平成26年6月2日(月) 東愛知新聞掲載

受け口というのは反対咬合という不正咬合で、乳歯列期の反対咬合には大きく二つの原因があります。一つは上の前歯の傾斜や下の前歯の傾斜による歯槽性の反対咬合、もう一つは下の顎の前方への過成長による骨格性の反対咬合です。  
 歯槽性の反対咬合は永久歯の交換時に自然に改善する可能性もあります。そのため前歯が生え変わるまで様子を見ることが一般的です。
 一方、骨格性の反対咬合は自然に改善する可能性は低く、上下の顎のバランスを悪化することも考えられ、早期から注意が必要となります。
  『早く治療した方がいい』というのは『顎の成長や歯の並びの発育に異常が認められるもしくは異常をきたす可能性がある』いわゆる骨格性の反対咬合のため、かかりつけの先生から言われた事ではないかと思います。  

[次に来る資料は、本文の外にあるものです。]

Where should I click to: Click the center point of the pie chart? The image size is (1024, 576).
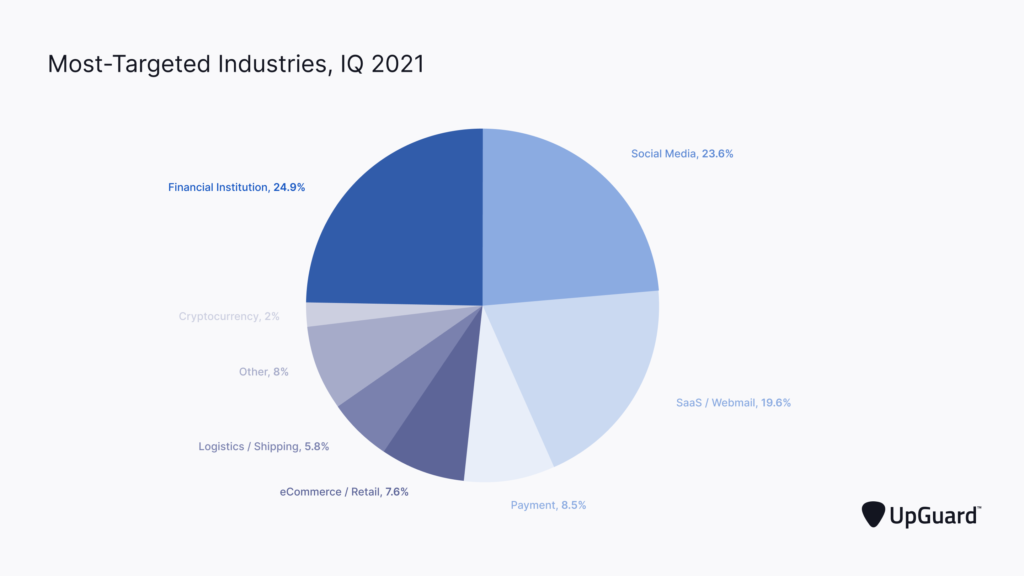pyautogui.click(x=483, y=305)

 矯正治療の治療のタイミングは専門家でも意見が分かれる事があり、噛み合わせだけではなく、咀嚼、嚥下、発音などの障害を早期健全化を図り、乳歯列期(だいたい3歳前後)から対応すべきという考え方と、乳歯列期から早期に治療を開始する事が子供さんの利益につながらない(ストレスになることがある)ので、子供さんの理解が得られ、ある程度自分でも意思決定できるようになる混合歯列期に治療を開始し、効率的に治療を行う考え方があります。 したがって、必ずしも早く治療を行った方が良いと言う事はありません。  
 ただ、早めに相談をして子供さんの咬み合わせについて保護者の方が理解する事は重要だと思います。  
 『早く治療したほうがいい』よりも『早めに相談した方が良い』と思ってもらえたら良いと思います。